Хвост в фетовском переводе — более нежели осмысленный, но не думаю, чтобы нашелся читатель, который эту мысль об обреченности в здешний жизни прочитал бы безлично и безошибочно отнес бы ее исключительно к бытию греческих богов в современном мире.

Вот этот момент, в котором Фет придает заключительной мысли Шиллера некоторый оттенок своего содержания, этот момент модификации и определяет его, Фета, положение в отношении богов Греции.

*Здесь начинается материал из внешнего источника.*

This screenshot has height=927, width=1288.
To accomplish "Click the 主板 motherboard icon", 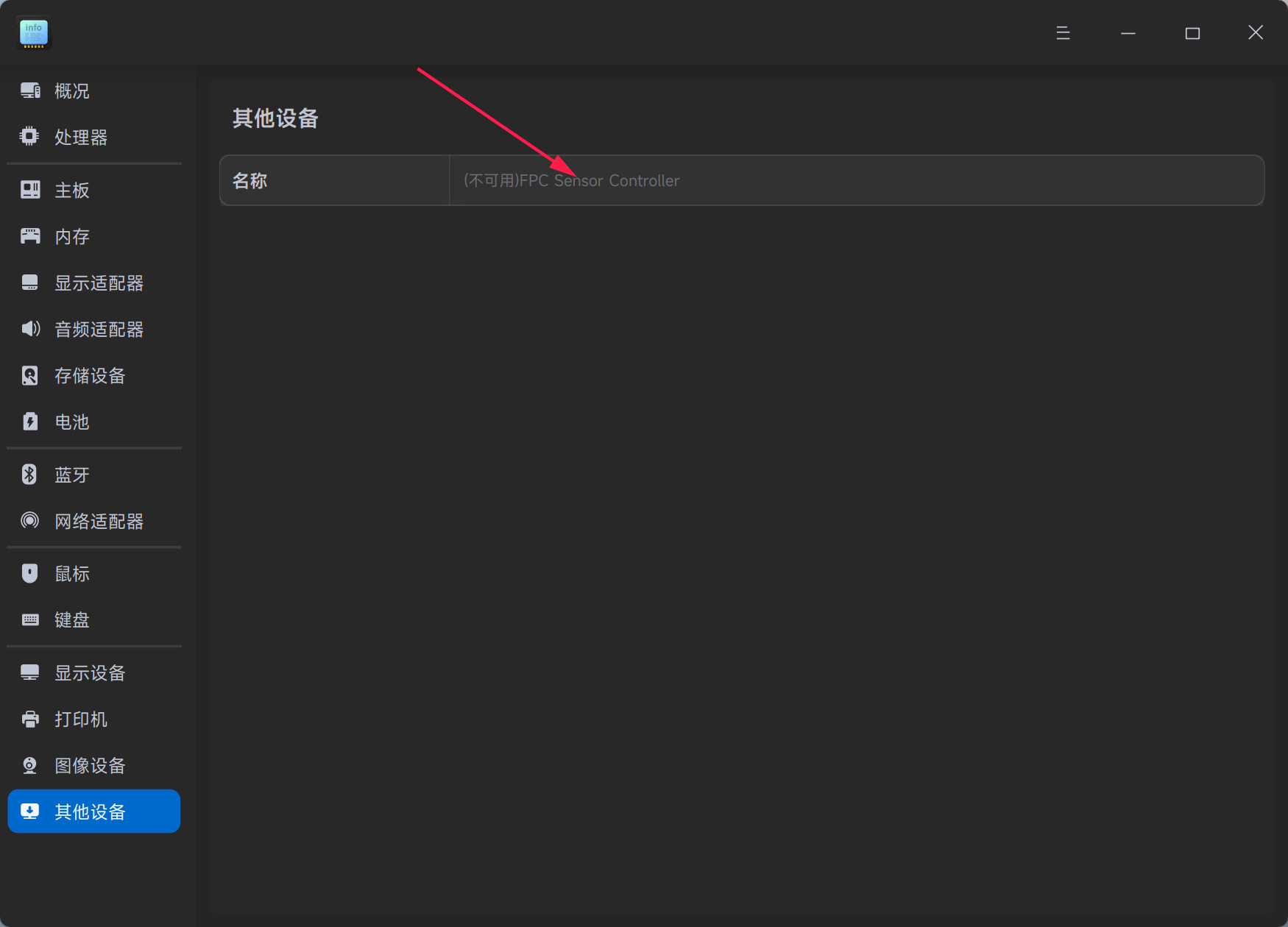I will tap(29, 190).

Шиллер говорит: боги Греции безвозвратно ушли в прошлое, умерли для настоящего, они живут в эстетической области — в песнопениях. Фет говорит: надо уйти в прошлое, уйти из жизни, чтобы жить, чтобы остаться жить в песнопениях. Шиллеровское противопоставление мира красоты и здешнего мира, из которого исчезла красота, заслоняется или перекрывается новым, которое то, первое, шиллеровское, отодвигает назад и вглубь, то же, что было неминуемой судьбой идеальной красоты, а потому и греческих богов, или, иначе, греческих богов, а потому и красоты, стало теперь не судьбой, а требованием: надо! Требование это обращено к поэту и затрагивает уже не его неминуемую судьбу, но его положение в мире. Так ли это? Во всяком случае можно утверждать, что последними стихами своего перевода Фет несколько отодвинул от себя шиллеровскую проблематику, заставив ее напоследок неким намеком на личную ситуацию поэта в «жизни этой*. Эта ситуация и доступна обобщению, и нет, — она всегда личная, она всегда вот эта судьба (вот этого поэта). И в так лишь чуть-чуть наметившемся расхождении с Шиллером — и отдаленно несопоставима с таким тонким штрихом, едва уловимым на глаз, топорная бравурность и фанфарность окончания Бенедиктова, спешащего поставить желательное свое на место неудобного чужого, — в этом расхождении есть запечатленное мгновение особой поэтической честности. И на деле: так ли близка Фету историко-культурная проблематика Шиллера? Так ли близка ему шиллеров-ская культурная типология? Так ли трогает его судьба именно греческих богов? Насколько близки они Фету?

Они далеки от него и они близки ему. Но если близки, то не по-шиллеровски. Это у Фета та близость греческим богам, для которой уже недоступна совсем иная — тютчевская близость греческим богам. Это значит: близкие Фету греческие боги — дальше от него, нежели греческие боги, какие были близки Тютчеву. Тютчев же, как ни смотреть, все равно стоит на той историко-культурной дорожке, какая от Шиллера привела к Фету, от грохочущего пафоса первого к тихим и сосредоточенно-«внутренним» размышлениям о богах Греции, какие порой случались у Фета.